Denali National Park and Preserve is located in Interior Alaska and contains Mount McKinley (Denali), the tallest mountain in North America. The park and preserve together cover 9,492 mi² (24,585 km²).

The word "Denali" means "the big one" in the native Athabaskan language and refers to the mountain itself. The mountain was named after president William McKinley of Ohio in 1897 by local prospector William A. Dickey, although McKinley had no connection with the region.


Denali habitat is a mix of forest at the lowest elevations, including deciduous taiga. The preserve is also home to tundra at middle elevations, and glaciers, rock, and snow at the highest elevations. Today, the park hosts more than 400,000 visitors who enjoy wildlife viewing, mountaineering, and backpacking. Wintertime recreation includes dog-sledding, cross-country skiing, and snowmobiling where allowed. The national park is located near Denali State Park.

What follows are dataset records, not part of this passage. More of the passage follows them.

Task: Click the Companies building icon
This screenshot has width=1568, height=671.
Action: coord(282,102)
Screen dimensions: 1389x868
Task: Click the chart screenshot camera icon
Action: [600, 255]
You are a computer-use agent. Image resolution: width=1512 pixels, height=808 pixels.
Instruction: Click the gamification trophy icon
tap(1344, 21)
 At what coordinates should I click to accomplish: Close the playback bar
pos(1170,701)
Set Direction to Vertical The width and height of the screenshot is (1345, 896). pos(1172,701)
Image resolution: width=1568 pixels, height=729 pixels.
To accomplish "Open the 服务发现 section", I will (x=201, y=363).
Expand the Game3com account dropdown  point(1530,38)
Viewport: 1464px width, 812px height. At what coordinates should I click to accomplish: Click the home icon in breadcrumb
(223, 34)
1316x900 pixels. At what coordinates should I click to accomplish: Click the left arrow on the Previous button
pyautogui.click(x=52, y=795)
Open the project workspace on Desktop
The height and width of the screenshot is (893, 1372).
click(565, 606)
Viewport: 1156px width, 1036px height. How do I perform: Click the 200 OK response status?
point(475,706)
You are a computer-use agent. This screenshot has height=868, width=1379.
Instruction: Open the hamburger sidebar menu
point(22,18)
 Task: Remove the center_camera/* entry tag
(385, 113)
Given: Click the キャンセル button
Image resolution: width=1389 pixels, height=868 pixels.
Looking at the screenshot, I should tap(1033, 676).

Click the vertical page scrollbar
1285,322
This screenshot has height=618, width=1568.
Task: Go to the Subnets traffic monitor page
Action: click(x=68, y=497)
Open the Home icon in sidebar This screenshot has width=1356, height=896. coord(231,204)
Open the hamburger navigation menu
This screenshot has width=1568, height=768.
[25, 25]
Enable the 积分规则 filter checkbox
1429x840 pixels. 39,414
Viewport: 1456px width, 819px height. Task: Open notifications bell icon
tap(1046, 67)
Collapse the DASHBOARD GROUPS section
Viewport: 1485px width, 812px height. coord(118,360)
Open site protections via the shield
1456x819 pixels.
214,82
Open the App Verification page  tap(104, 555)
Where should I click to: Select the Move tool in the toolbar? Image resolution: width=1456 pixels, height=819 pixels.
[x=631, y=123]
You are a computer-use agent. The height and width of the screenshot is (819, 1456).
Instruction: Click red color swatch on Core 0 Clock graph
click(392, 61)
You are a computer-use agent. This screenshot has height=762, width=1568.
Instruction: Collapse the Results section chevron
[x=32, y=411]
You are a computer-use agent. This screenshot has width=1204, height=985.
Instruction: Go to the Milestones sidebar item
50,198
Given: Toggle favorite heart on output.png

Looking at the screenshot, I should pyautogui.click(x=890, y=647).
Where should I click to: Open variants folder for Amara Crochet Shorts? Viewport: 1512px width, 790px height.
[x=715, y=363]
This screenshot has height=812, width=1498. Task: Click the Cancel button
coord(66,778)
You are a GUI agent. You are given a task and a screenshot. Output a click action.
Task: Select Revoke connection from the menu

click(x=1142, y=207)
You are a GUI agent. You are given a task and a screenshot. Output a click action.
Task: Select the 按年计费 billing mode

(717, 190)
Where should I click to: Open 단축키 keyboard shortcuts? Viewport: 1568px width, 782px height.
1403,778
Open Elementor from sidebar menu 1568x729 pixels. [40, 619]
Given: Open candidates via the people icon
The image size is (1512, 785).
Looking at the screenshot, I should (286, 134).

Denali is home to a variety of Alaskan birds and mammals, including a healthy population of grizzly bears and black bears. Herds of caribou roam throughout the park. Dall sheep are often seen on mountainsides, and moose feed on the aquatic plants of the small lakes and swamps. Despite human impact on the area, Denali accommodates gray wolf dens, both historic and active. Smaller animals, such as hoary marmots, arctic ground squirrels, beavers, pikas, and snowshoe hares are seen in abundance. Foxes, martens, lynx, wolverines also inhabit the park, but are more rarely seen due to their elusive natures.


The Alaska Range, a mountainous expanse running through the entire park, provides interesting ecosystems in Denali. Because the fall line lies as low as 2,500 feet (760 m), wooded areas are rare inside the park, except in the flatter western sections surrounding Wonder Lake, most of the park is vast expanses of tundra. and lowlands of the park where flowing waters melt the frozen ground. Spruces and willows make up the majority of these treed areas. Because of mineral content, ground temperature, and a general lack of soil, areas surrounding the bases of mountains are not suitable for sufficient tree growth, and most trees and shrubs do not reach full size.


Having a range of elevations, there is a variety of vegetation zones. From lowest to highest, there is low brush bog, bottomland spruce-poplar forest, upland spruce-hardwood forest, moist tundra, and finally the highest of elevations, alpine tundra.


Tundra is the predominate ground cover of the park. Layers of topsoil collect on rotten, fragmented rock moved by thousands of years of glacial activity. Mosses, ferns, grasses, and fungi quickly fill the topsoil, and in areas of "wet tundra," tussocks form and may collect algae. Wild blueberries and soap berries thrive in this landscape, and provide the bears of Denali with the main part of their diets.